Actualmente vive con su compañera sentimental en el barrio Vélez. Además de fabricar y tocar guitarras, es también compositor y arreglista. Y cuenta que en sus años de infancia aprendió sobre los mitos y leyendas de la región, debido a que las escuchaba en su vereda natal. Tuvo igualmente trabajo como ebanista en una agencia de maderas.
Me comentó que tarda una semana para fabricar manualmente una guitarra. La suya está hecha de pino y granadillo, pero también utiliza la combinación de pino y cedro. En su propiedad posee tres guitarras marcantes y el requinto que lleva casi siempre consigo, todas fabricadas por sus propias manos. Cuenta con un repertorio musical de quinientas canciones, treinta de ellas de su propia autoría (inéditas), entre pasillos, boleros, bambucos y música popular. Aclaró que su canción preferida es un pasillo llamado ‘Lágrimas y rosas’.
A lo largo de su vida artística ha tenido diversas presentaciones radiales y televisivas. Por ejemplo, en 1972, se presentó en la emisora La Voz de Calarcá, dentro del programa “Mañanitas quindianas”. También en La Voz de Armenia y Radio Ciudad Milagro, en las emisiones de “Amanecer Comunal” y “La Voz del Labriego”.

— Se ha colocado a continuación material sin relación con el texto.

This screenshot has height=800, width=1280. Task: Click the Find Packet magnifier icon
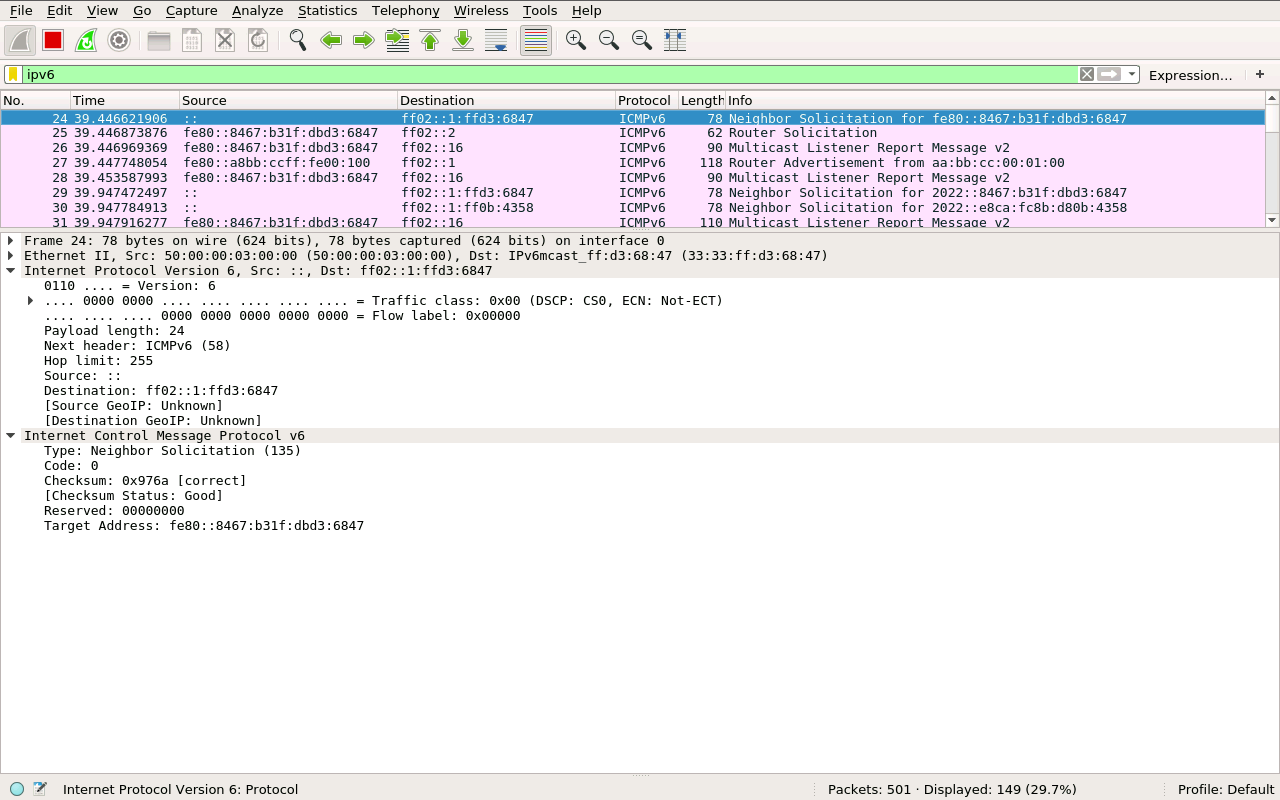pyautogui.click(x=297, y=40)
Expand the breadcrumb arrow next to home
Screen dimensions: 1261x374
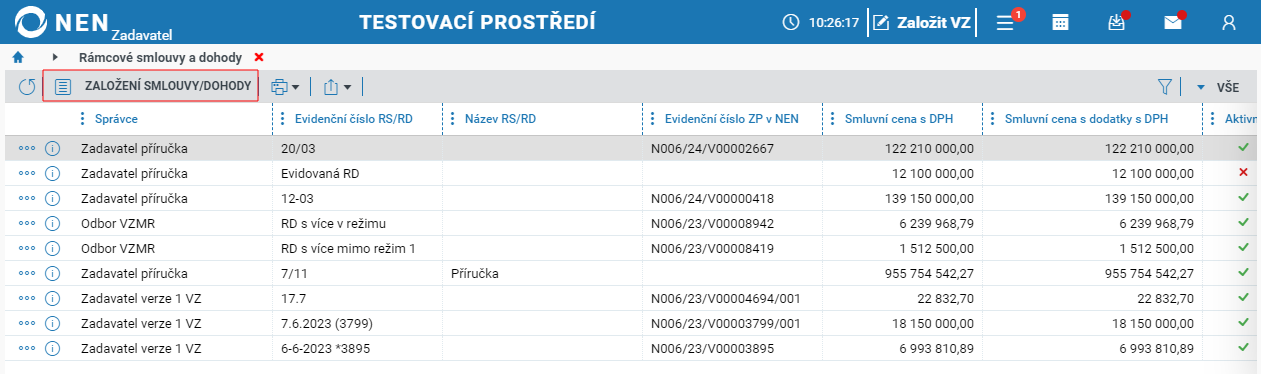click(x=55, y=57)
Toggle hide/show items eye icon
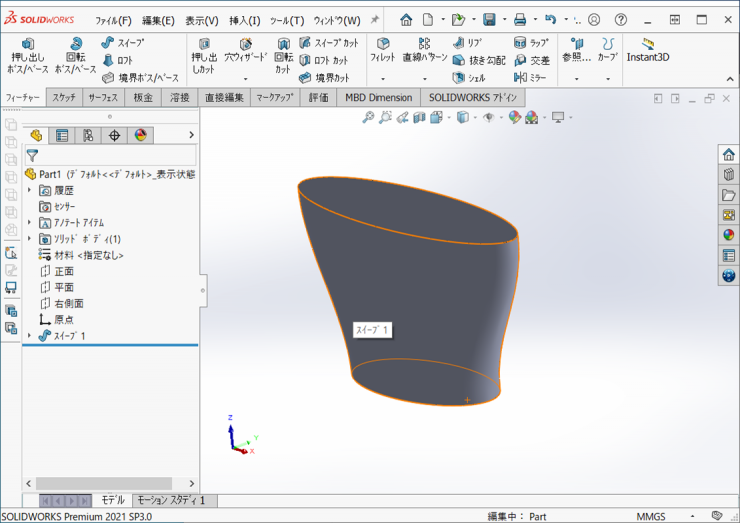The width and height of the screenshot is (740, 523). pyautogui.click(x=488, y=117)
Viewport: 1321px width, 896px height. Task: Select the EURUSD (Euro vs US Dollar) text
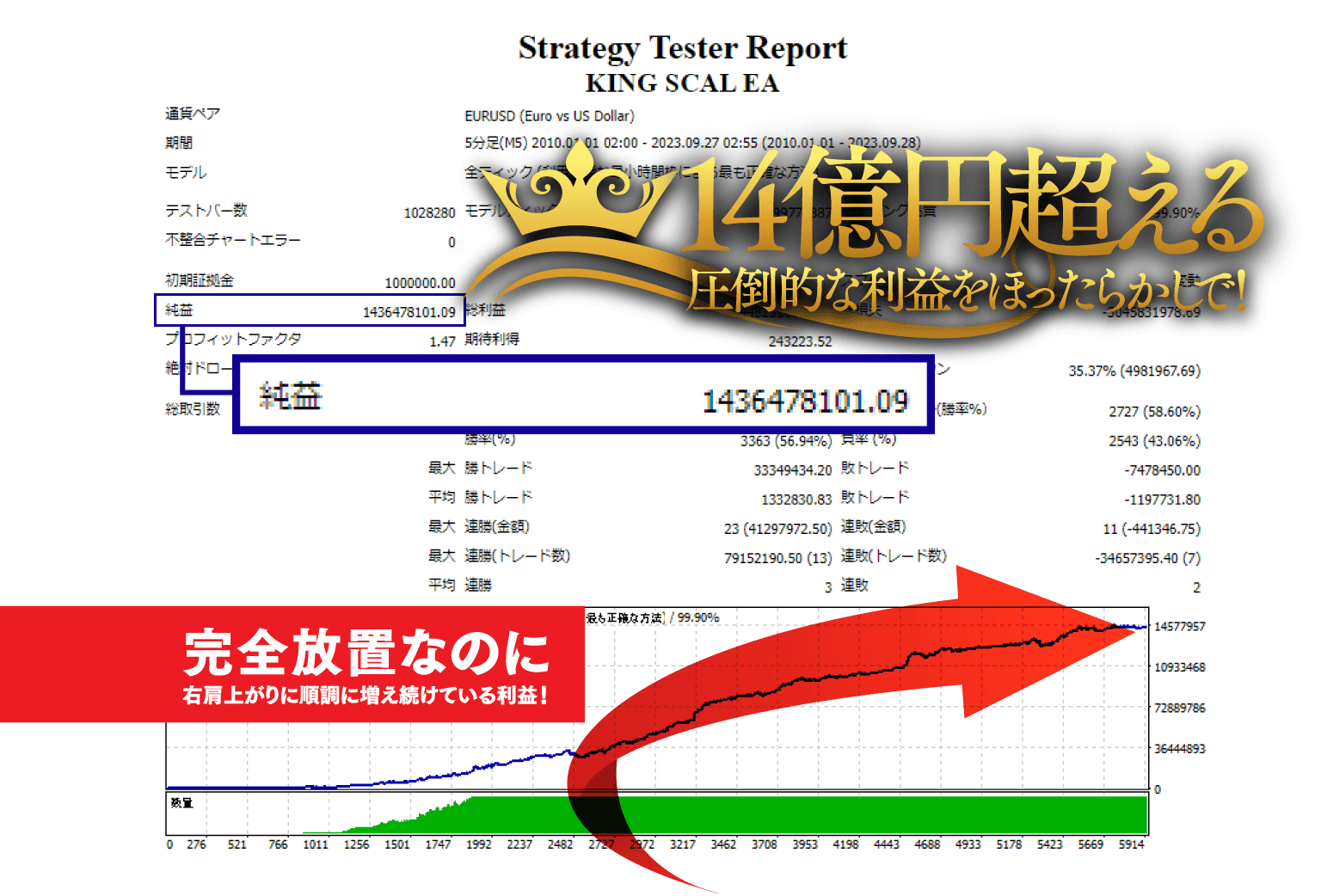(x=550, y=116)
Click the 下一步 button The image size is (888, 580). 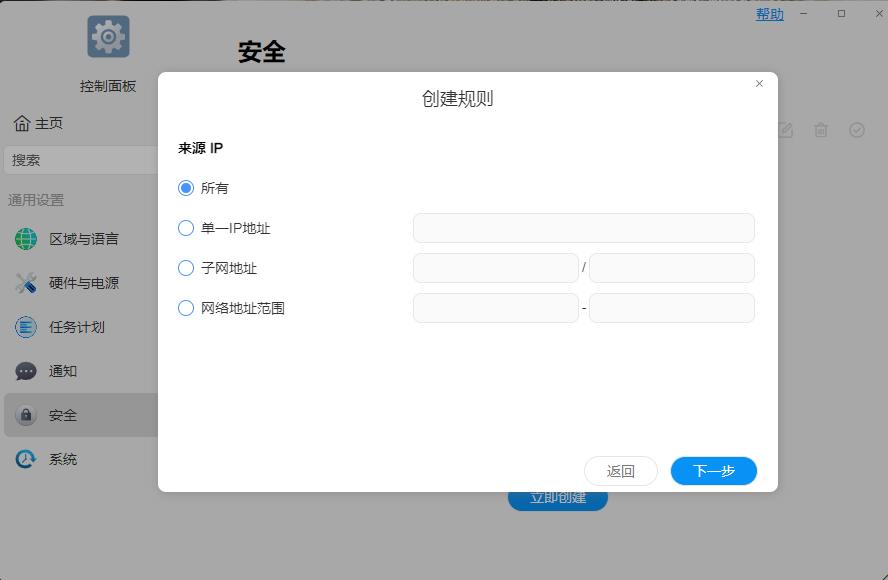click(713, 470)
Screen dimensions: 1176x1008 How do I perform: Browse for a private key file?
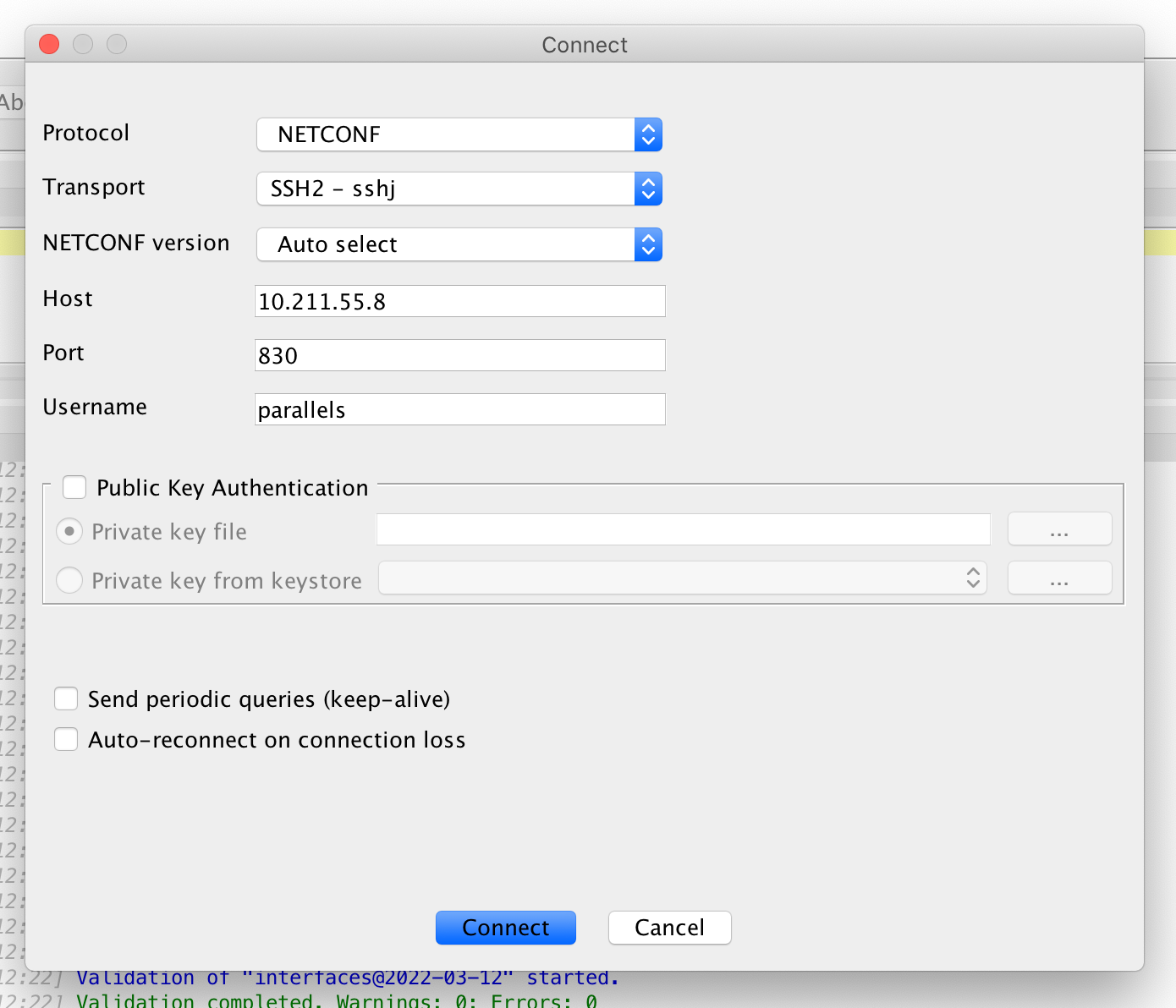(1059, 529)
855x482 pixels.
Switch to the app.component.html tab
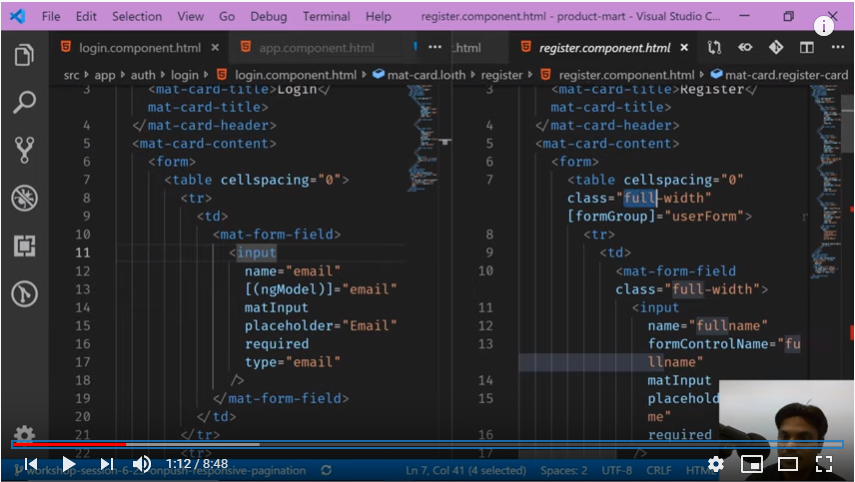coord(316,47)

Don Jaime me dice que cobra por serenata (siete canciones) la suma de 60.000 pesos a los estratos bajos y 120.000 pesos a la clase alta.Algo que verdaderamente me sorprendió, pues esto confirma el buen corazón que tiene este personaje. Aunque para muchos de nosotros pasa desapercibido, cuando va por la calle con su guitarra, es en sí un elemento muy representativo de la cultura y de las manifestaciones artísticas de la región.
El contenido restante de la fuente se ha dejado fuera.